Saturday, September 17, 2011

hands-on learning in Ghana...

My daughter Lucy and friends from Columbia University started an international organization to encourage science, math and engineering skills in poor countries. The video below is from last year's mission to Ghana. In it you will see project based learning projects and a brief account from a student telling how she learns best from the hands-on, practical approach. You may have difficulty understanding her accent, but you will find her hands expressive of what she had learned.

We are, after all, as human beings, makers (and makers of music) and fixers of things, and the story of our humanity is best told in what we make, not what we say.



On a similar subject (as here, I nearly always talk about the hands), blog reader David asked via email:
"What is the relationship between "craft" and "music" in relation to improving learning skills and mental development? Much of what you have written about is the impact that practical physical learning has on helping develop the abstract thinking abilities in students. By practical physical learning, I mean you have related most of this to learning some kind of craft. Mainly, this is due to your own experiences and expertise as a woodworker. Many of the studies and research papers you have cited also relate to the need for physically doing some kind of work in making something. I am wondering if this also relates to making music? ... You have cited research that links the use of fingers to math, and we do use our fingers when we use our hands. And I cannot think of an instrument that we do not use our hands to make music with. Getting back to the question then, is there a direct link to the use of music and/or craft in developing learning skills. Or are they separate and distinct, yet provide the same result?
And of course, the simple answer is yes they are separate in that we may each be drawn toward distinct expressions of our own intelligence, but yes they are the same in that each puts the hand and brain partnership into action in the development of character and intellect. In the blog, I try to be careful to include other forms of human expression by naming them. Music, the arts, dance, theater, woodworking, etc. I would not claim that it is only through the creation of practical, useful, beautiful things that intelligence and character are procured.

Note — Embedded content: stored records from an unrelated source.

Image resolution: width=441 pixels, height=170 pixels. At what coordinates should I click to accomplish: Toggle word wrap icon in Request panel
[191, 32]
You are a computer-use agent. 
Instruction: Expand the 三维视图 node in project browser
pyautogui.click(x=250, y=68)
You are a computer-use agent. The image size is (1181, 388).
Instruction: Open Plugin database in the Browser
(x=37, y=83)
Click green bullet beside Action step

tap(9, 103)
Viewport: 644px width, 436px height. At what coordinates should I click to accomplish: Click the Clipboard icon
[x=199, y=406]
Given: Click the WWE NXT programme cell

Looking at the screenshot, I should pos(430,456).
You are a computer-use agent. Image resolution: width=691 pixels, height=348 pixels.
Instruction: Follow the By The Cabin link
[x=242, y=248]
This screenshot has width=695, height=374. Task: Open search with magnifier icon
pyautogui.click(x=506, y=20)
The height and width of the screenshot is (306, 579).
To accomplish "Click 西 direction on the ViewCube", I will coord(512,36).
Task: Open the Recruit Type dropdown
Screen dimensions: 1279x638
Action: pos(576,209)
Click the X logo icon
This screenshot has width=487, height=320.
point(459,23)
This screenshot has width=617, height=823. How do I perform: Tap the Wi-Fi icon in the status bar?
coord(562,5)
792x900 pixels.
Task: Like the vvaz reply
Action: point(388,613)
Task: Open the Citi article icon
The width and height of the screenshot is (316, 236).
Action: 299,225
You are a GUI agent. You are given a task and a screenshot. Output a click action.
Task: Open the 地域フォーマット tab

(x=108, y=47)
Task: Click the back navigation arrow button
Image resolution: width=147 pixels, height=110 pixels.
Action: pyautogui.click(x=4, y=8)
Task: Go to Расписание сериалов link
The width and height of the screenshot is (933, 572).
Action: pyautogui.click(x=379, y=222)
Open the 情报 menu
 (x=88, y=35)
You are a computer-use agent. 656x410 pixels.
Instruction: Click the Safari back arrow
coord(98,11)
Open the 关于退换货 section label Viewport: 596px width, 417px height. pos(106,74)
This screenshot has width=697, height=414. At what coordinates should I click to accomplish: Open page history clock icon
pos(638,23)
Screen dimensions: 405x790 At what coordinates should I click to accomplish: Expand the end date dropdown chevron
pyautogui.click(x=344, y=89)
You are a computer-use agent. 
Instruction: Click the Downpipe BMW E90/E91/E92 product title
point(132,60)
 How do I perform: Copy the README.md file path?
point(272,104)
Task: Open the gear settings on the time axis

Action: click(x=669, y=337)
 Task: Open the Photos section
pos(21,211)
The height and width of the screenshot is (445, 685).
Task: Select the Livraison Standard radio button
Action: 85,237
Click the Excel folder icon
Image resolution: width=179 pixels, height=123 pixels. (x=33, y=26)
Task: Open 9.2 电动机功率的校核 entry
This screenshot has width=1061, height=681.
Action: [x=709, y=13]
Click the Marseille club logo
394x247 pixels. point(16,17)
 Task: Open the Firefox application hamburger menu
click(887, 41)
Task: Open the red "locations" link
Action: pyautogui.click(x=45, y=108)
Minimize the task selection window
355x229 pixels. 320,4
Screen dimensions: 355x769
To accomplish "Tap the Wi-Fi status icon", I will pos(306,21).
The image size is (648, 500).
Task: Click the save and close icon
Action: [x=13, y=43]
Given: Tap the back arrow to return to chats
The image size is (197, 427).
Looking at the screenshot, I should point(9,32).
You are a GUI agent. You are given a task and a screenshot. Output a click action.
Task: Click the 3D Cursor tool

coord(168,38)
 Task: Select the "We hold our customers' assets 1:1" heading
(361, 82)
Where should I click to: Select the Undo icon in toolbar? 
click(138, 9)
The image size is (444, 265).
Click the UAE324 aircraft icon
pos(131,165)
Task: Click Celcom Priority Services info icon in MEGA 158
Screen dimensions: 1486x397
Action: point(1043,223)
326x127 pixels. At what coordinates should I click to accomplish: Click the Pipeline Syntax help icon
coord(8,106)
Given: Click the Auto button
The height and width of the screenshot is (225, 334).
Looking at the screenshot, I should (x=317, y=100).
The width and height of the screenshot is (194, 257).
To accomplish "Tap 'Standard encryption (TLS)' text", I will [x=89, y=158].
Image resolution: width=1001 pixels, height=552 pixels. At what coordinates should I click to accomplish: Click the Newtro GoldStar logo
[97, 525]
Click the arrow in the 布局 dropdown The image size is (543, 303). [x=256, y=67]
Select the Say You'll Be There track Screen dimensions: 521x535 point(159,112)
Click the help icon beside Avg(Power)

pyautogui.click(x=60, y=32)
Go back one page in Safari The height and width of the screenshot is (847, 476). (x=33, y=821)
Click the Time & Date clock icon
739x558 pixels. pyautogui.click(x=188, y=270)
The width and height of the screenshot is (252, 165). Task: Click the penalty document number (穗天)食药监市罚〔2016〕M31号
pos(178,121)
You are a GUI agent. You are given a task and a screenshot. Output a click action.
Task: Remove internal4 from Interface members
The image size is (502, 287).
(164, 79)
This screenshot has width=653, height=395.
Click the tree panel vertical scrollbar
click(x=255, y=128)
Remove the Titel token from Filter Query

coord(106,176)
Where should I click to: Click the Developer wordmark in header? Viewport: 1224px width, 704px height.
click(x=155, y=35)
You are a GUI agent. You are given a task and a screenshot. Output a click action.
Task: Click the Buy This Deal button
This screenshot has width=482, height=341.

But on the other hand, there is an exquisite beauty in the crafting of unique objects that express care for others, even though our society at large might fail to see the value in it. Our culture seems to regard the cultivation of the mind and the cultivation of the hands as separate ventures, and from that has arisen an era of unfathomable, incomprehensible stupidity in the way we've chosen to teach our kids.

Make music, make art, plant and tend beautiful gardens, prepare delicious, wholesome meals, craft beautiful and useful objects... these are all hands-on expressions of human wisdom.

Make, fix and create...

1 comment:

Anonymous said...

To David I would recommend a book called "This Is Your Brain On Music," based on research into the effects of music on brain development. It's a shame no research of that kind has been done on the effects of making beautiful things, but I would suspect that the effects are very similar.